Updated and refined, 12 April 2020

When working to improve the performance of any sector or value chain, we are often confronted with a range of meso organisations or programmes designed to support upgrading, skills development and better decision making in small businesses in the targeted sector.

While mapping these organisations is not so difficult, it is much harder to figure out what each organisation is doing, offering or whom they are targeting with their services. If it is hard for me to do, I can only imagine how hard it must be for an overstretched entrepreneur working on a dozen burning issues.

Recently Annelien and I worked together to map the meso landscape in the bio sector in South Africa. We used an expectations matrix format to get more than 40 meso programmes to express what they expected of each other.

The first step was to get each organisation or programme to express their expectations in every other organisation in the sector. Then, in a public workshop, each organisation had a chance to respond to the expectations expressed in them by all the other organisations in the sector.

In general, it was evident that most organisations did not have a clearly specified service offering that made it explicit who they were trying to help, what had to be in place in the enterprise, what the benefits or value of their service offerings were and what they cost. While many programmes had objectives and indicators for their work in support of the specific sector, it is hard to find clear information, contact persons and engagement processes in marketing or online material.

What can be done to improve the visibility and value addition of the bio trade meso system?

Here are some of the recommendations that we presented to our clients.
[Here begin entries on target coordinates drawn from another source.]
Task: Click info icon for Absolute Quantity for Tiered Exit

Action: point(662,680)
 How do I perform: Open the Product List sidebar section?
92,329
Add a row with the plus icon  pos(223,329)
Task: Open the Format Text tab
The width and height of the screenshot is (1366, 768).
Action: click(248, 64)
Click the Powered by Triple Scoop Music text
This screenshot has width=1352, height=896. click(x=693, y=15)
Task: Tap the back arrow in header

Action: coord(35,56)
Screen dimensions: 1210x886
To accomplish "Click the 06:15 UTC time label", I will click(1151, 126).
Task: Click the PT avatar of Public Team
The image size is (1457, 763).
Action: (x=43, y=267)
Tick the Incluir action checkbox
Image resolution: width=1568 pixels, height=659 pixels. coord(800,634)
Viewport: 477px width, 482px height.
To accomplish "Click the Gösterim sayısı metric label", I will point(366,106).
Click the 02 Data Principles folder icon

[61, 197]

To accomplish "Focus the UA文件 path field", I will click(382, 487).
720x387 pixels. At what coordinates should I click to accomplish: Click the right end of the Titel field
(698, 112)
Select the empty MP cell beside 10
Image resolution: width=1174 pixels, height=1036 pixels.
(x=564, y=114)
  1. Make descriptions of services more explicit. For instance, clearly describe how each service offering addresses user needs. How can each offering be accessed by entrepreneurs? 
  2. What resources or capabilities does each organisation have in place? Is the support aimed at particular links in the value, a specific range of species, or does it provide general support to all business activities?
  3. Clearly state which kind of enterprise and at what level of competence the enterprise must be to benefit from the service. For instance, state explicitly what the preconditions are to use a particular service. Must the enterprise already have a two-year track record? Must they have a particular kind of technology in their operation? Is this service only useful for certain kinds of companies in specific sectors or stages of development?
  4. Which kind of enterprise can not be assisted? For example, can the organisation help all sizes of companies? Can only community projects be helped?

It is helpful to think of the meso landscape in its present state as being very diverse with many organisations, programmes and resources. The challenge is that from the perspective of enterprises and other support programmes, the meso landscape is like a labyrinth. It is hard to navigate and only those with huge tenacity or resources can afford to go door-to-door to find specific support for their challenges. Often the quality or effectiveness of the support available is also hard for entrepreneurs to assess. 

While it will be easy for some meso organisations to improve their visibility and access to their services, others may struggle.

Some organisations may only have to improve their marketing and information material. If they are already clear about who, what and how they support the sector, then all they have to do is to make this more explicit. For other organisations, improving their offering may require designing specific services or making certain resources available. Or perhaps a more specialised programme would have to work closely with other complementary programmes to improve their impact. There could also be organisations that provide specific services to a more general target market, so perhaps they should make their offerings a bit more explicit without making it specific to the bio trade sector.

To summarise my argument, in many developing countries there are many development programmes or targeted support programmes aimed at addressing market failures or performance issues at the level of enterprises. Some are more generic, promoting, for instance, start-up support. Others may be more technical, such as providing export promotion support. The main point is that these organisations often offer products and services that are very vaguely described. This means any enterprise (or other meso programmes) may have to spend a huge amount of time to figure out where to get support. This increases search and discovery costs, it raises coordination costs and it reduces the quality and effectiveness of public goods available to society.